● **Task**:
Your answer must be an exact copy of the lines from the one containing "1512x793 pixels." through the last line of the records below, with no pictures; please include nothing else.

Screenshot grounding data:
★ ★ ★ ★ ★

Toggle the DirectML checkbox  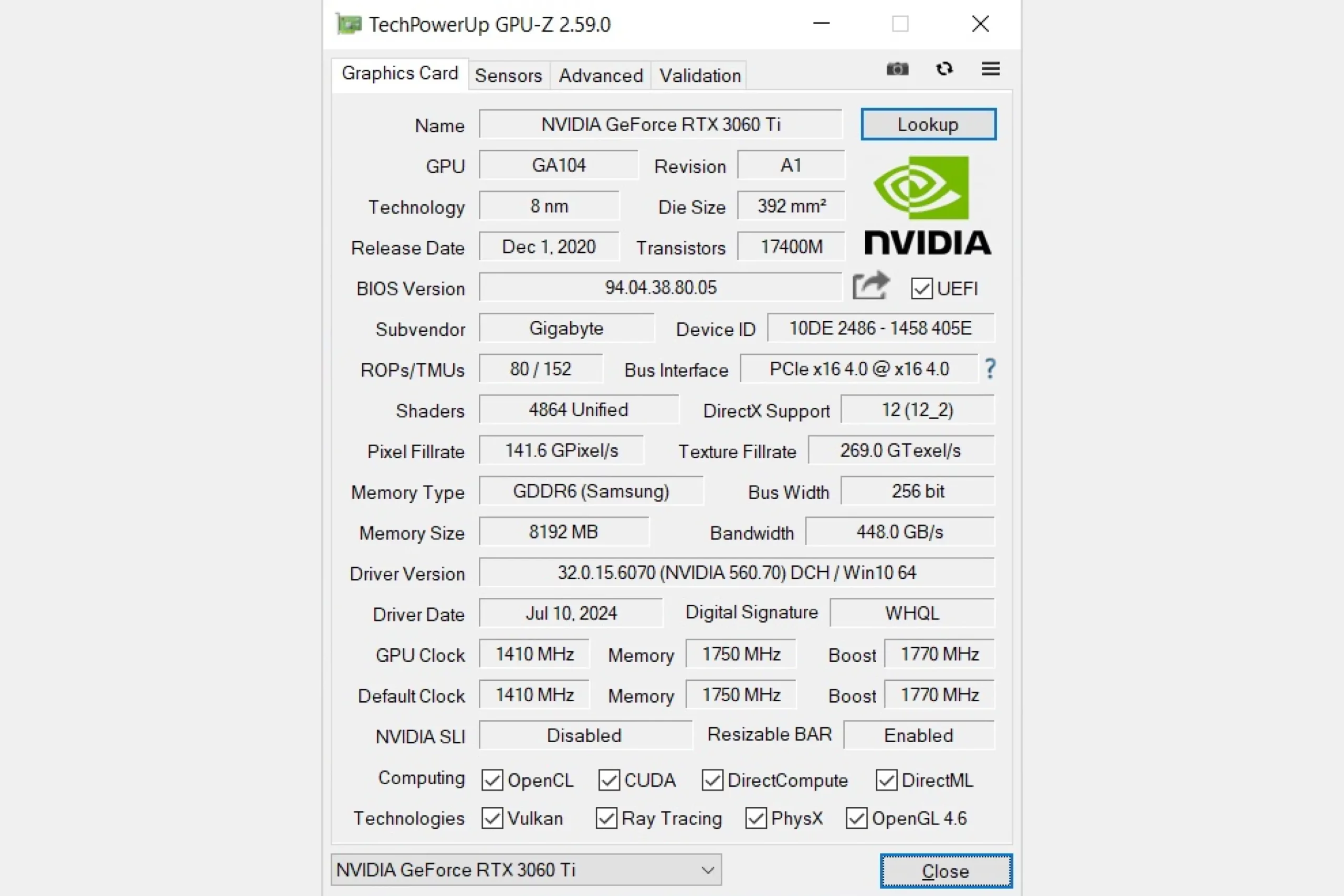(886, 780)
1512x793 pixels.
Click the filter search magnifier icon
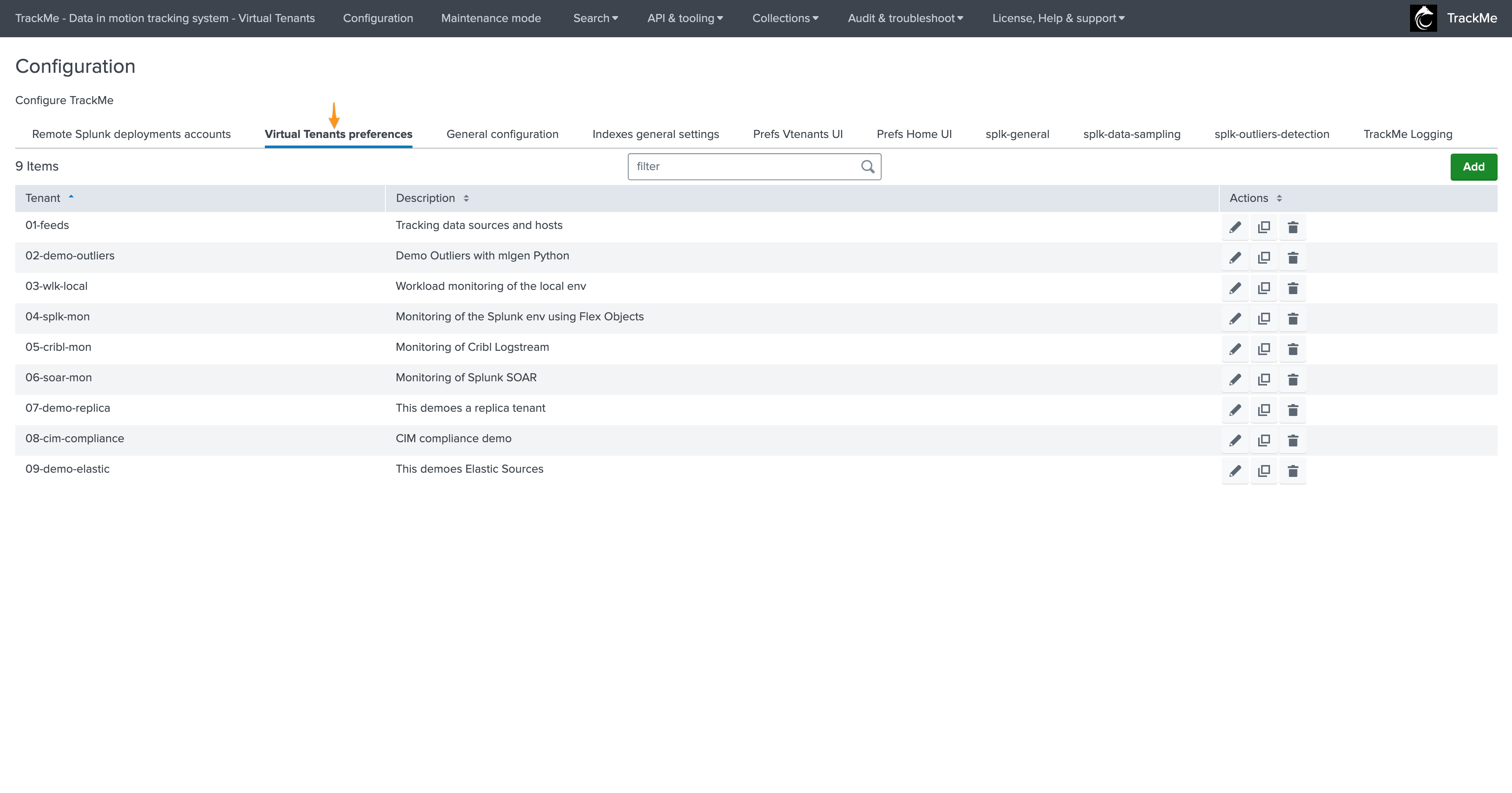point(868,167)
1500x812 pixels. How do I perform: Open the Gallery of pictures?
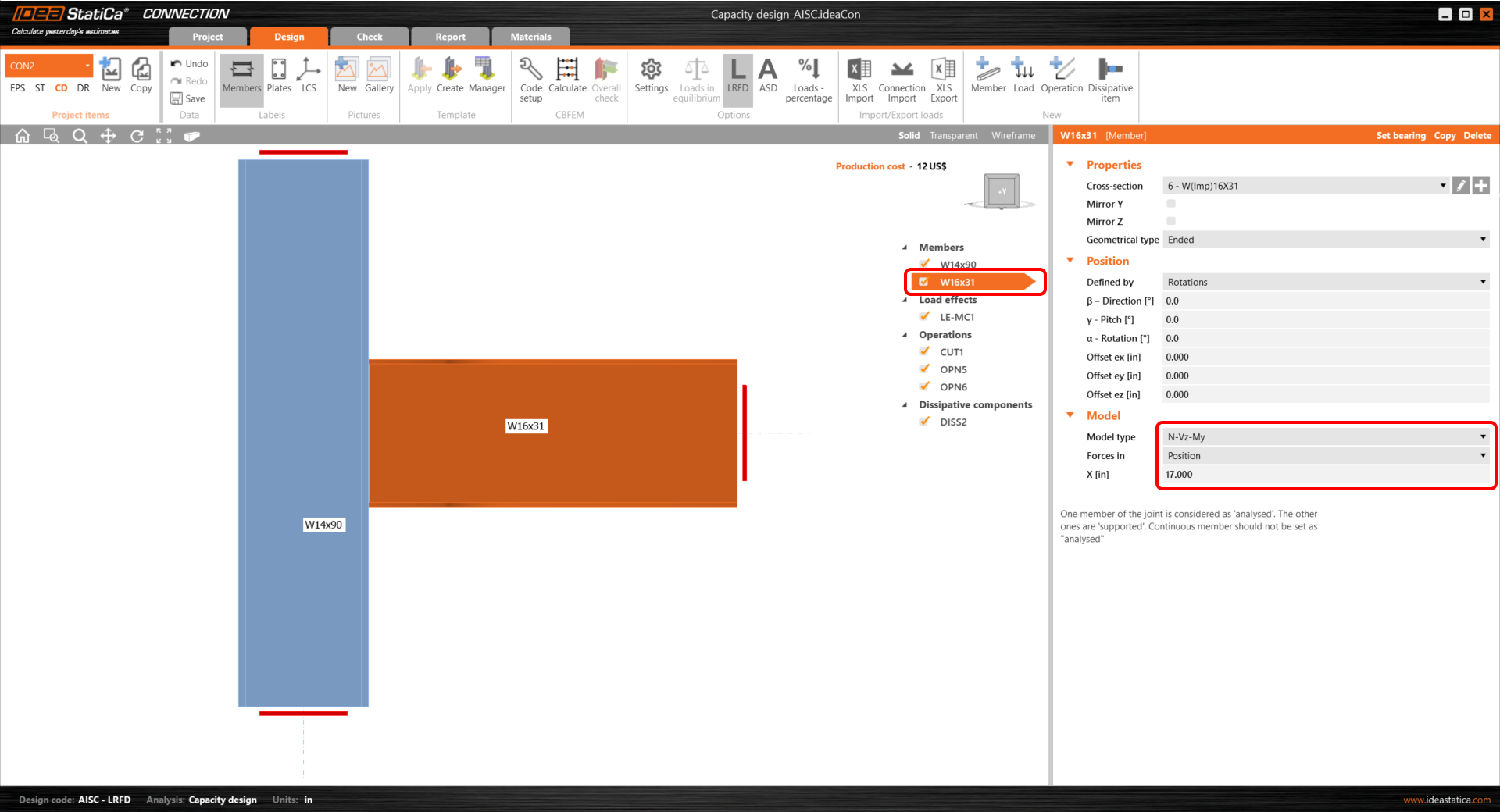(x=379, y=78)
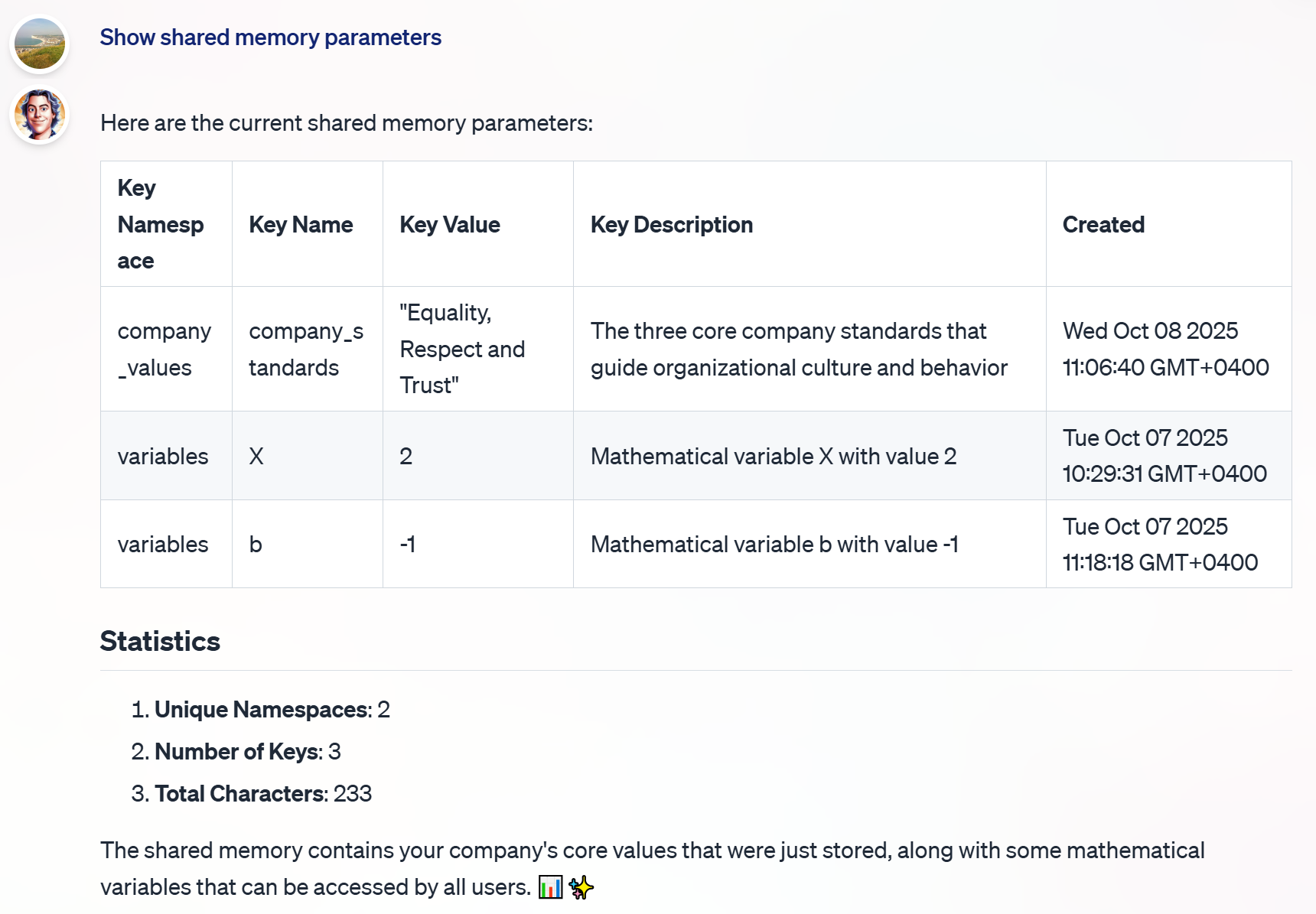Select the company_values namespace cell
The image size is (1316, 914).
[x=164, y=349]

★ ★ ★ ★ ★

● **Finished exercise**:
1512x793 pixels.
Click the filter search magnifier icon
point(868,167)
1500x812 pixels. How do I perform: Open the Gallery of pictures?
(x=379, y=78)
Select the company_values namespace cell
The image size is (1316, 914).
[x=164, y=349]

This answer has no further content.